English missionary (1804–1889)

William Binnington Boyce (9 November 1804 – 8 March 1889) was an English Methodist missionary, philologist, author, and clergyman. He worked for the Wesleyan Missionary Society in South Africa, where he identified the syntax of Bantu languages. Later, he oversaw the establishment of the Wesleyan's Australian Conference and was a founding member of the University of Sydney's senate. He was also a general secretary of the British Conference of the Wesleyan Missionary Society.

== Early life ==
Boyce was born in Beverley, Yorkshire, England, on 9 November 1804. He was raised by his grandmother until he was six years old; at that time, he lived with an aunt. His maternal relatives were Wesleyans.

Boyce attended the University of Hull where he studied commerce. In 1829, he decided to become a minister and was ordained by the British Conference of the Wesleyan Missionary Society.

== Career ==
Boyce was appointed to serve as a missionary in Burtingvale in South Africa. He worked with the Xhosa of the eastern Cape Colony. He had a talent for philology and was the first to identify the grammer and syntax of Bantu languages. He publihed A Grammar of the Kafir Language in 1834. That same year, he also published the Gospel of Luke in the Xhosa language, with fellow missionary William Shaw. He was active in South African frontier affairs between 1834 and 1843, supporting the English settlers over the Africans

Boyce returned to England in 1843 and served at Bolton, Lancashire from 1843 to 1845. He was sent to Sydney, Australia in 1846 as the general superintendent of the Wesleyan's Australian Conference, overseeing the establishment of missions in Australia, Fiji, the Friendly Islands, and Van Diemen's Land. He was also charged with acquiring building sites and recruiting new ministers to serve at the new missions.

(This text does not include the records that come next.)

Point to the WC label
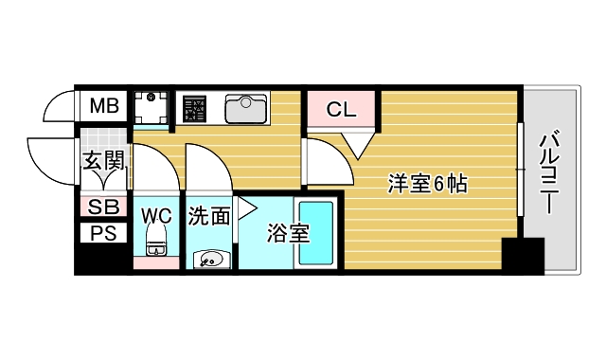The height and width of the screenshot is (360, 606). coord(156,215)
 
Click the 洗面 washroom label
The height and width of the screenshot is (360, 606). coord(207,216)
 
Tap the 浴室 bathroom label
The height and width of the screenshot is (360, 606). coord(287,232)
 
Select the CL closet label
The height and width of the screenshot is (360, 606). coord(341,110)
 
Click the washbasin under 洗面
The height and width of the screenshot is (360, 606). coord(209,258)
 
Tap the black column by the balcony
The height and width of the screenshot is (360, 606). coord(523,256)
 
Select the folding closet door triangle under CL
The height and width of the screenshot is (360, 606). coord(359,144)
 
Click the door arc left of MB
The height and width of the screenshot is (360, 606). coord(60,106)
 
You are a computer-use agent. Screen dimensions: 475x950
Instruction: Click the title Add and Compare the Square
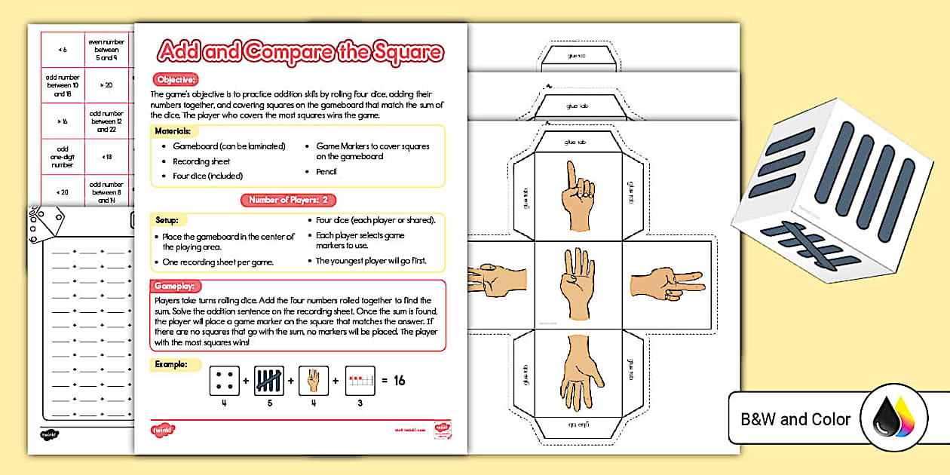[300, 52]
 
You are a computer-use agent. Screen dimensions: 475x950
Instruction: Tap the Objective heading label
[176, 79]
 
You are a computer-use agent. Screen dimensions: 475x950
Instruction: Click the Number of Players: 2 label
[288, 200]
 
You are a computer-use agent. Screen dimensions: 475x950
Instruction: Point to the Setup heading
[167, 221]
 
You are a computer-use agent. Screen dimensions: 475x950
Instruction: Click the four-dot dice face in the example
[225, 381]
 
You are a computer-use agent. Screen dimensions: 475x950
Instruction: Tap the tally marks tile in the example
[269, 381]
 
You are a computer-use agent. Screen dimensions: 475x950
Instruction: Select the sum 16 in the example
[399, 381]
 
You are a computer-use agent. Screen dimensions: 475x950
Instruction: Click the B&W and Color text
[795, 419]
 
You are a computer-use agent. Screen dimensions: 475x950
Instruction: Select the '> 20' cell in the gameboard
[107, 85]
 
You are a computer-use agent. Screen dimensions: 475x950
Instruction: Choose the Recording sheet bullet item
[201, 161]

In August 1847, Boyce started editing and publishing the Gleaner, a weekly publication devoted to good literature. He was a founding member of the University of Sydney's senate, serving from 1851 to 1859. He also helped establish the university's library, contributing many books. In 1855, the British Conference elected Boyce the first president of the Wesleyan Missionary Society's Australian Conference. He was re-elected at a conference in Melbourne in 1856. In this capacity, he traveled to London, where he addressed mission secretaries.

Boyce became a general secretary of the British Conference of the Wesleyan Missionary Society in 1858. He presided over the society's first conference in Eastern British America in 1861. In 1871, Boyce returned to Sydney but maintained his membership in the British Conference. He also wrote books on various topics. After he retired in 1876, he remained in Australia, where he preached in the Toxteth Park Chapel in Glebe, a suburb of Sydney.

==Personal life==
Boyce married Maria Bowden in 1834. She was the daughter of James Bowden, who was a merchant in Hull. They had four daughters. His family traveled with him to South Africa and Australia. After Maria died, he married Jane Elizabeth Pitman in 1873. She was the daughter of the Hon. George Allen.

Boyce donated 2,000 books from his personal library to the Stanmore Wesleyan Theological Institute.

Boyce died 8 March 1889 at his residence in Glebe, New South Wales. He was buried in Rookwood Cemetery in Sydney.

==Selected publications ==
- A Grammar of the Kafir Language. Grahamstown, 1834.
- A Grammar of the Kafir Language. 2nd edition. London: Wesleyan Missionary Society, 1844.
- Notes on South African Affairs from 1834 to 1838. With Reference to the Civil, Political, and Religious Condition of the Colonists and Aborigines. London: Graham's Town, 1838.
- A Brief Grammar of Modern Geography: For the Use of Schools. Sydney: R. Barr, 1852.
- Statistics of Protestant Missionary Societies 1872-3. London, William Nichols, 1874.
- Six Lectures on the Higher Criticism Upon the Old Testament. Sydney: Joseph Cook & Company, 1878.
- The Higher Criticism and the Bible: A Manual for Students. London: Wesleyan Conference Office, 1881.
- Introduction to the Study of History: Civil, Ecclesiastical, and Literary. London: Theophilus Woolmer, 1884.